違う角都だとわかっていても、飛段はショックを受けた。
角都は呆れるように言う。
「ハロウィンでもあるまいし、あんなものを堂々と持ち歩いていると職質されてしょっぴかれるぞ」
飛段は「ショクシツってなんだ?」と首を傾げたが聞かなかった。
「家はどこだ?」
「…ねーよ」
「家出か?」
「家出っつーか…」
こちらでもあちらでも、飛段に家と呼べるような場所はない。
家はなくても帰る場所を聞かれれば、「角都のところ」と即答するだろう。
目の前の角都に言えるはずがないが。
「……まあいい。オレはこれから仕事だ。一日中ここにいるのなら、掃除くらいはしておけ」
角都は飛段の皿もまとめて洗い場へと持っていき、こちらに戻ってきて椅子にかけたスーツの上着を手にとって着た。

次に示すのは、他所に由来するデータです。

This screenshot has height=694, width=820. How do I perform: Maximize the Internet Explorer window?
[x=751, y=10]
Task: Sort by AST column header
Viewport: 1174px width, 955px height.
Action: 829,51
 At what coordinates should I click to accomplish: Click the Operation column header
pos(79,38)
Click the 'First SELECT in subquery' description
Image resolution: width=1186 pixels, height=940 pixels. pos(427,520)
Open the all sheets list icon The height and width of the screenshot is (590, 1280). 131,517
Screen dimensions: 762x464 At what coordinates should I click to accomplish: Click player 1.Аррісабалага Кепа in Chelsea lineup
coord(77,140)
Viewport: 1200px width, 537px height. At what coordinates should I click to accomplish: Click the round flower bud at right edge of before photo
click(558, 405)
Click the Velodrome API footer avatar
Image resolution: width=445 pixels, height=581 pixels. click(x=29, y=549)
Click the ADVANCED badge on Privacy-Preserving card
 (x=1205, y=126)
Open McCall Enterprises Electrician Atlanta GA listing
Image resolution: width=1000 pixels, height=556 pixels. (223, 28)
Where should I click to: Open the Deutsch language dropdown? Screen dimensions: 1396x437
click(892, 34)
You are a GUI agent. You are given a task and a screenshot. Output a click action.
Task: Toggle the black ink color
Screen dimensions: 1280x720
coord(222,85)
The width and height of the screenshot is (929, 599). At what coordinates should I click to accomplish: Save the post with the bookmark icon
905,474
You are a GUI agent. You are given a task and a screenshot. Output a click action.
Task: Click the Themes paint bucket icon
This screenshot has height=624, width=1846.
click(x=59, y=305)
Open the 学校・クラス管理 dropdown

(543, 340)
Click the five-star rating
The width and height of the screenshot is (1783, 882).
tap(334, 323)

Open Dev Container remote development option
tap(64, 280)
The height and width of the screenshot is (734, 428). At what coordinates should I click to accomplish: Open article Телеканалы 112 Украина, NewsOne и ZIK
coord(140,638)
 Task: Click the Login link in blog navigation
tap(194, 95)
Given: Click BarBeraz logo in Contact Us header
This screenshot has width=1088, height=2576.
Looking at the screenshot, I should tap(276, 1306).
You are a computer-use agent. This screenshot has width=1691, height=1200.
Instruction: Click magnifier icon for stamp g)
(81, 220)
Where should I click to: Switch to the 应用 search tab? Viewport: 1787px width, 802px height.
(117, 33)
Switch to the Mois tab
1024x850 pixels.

そのまま2人掛け用のソファーの下に置いたカバンを手に取り、部屋を出て行こうとする。
「角都…」
行ってしまう角都の背中に、飛段は思わず手を伸ばして声をかけた。
角都は立ち止まり、振り返る。
「なんだ?」
なにを言うのかは考えていなかった。
「置いてくな」なんて、目の前の角都に言うべきことではない。
飛段は笑みを浮かべ、伸ばした手を振った。
「…行ってらっしゃい…」
「…ああ」
角都は前に向き直り、部屋から出て行く。
それから少しの間が空き、扉の奥から玄関の扉が閉まる音と続けて鍵をかける音が聞こえた。
「…ハァ…」
飛段は椅子から立ち上がり、テレビの前の2人掛け用のソファーに倒れる。
「角都…」
己が来てしまったこの世界には、もう一人の角都がいる。
喜ぶべきなのか、悲しむべきなのか。
あちらの角都とは、性格が似ているようで似ていない。
角都のスーツを見た時もそうだった。
あの神経質な角都が、ボタンをひとつ取れたまま放置しているはずがない。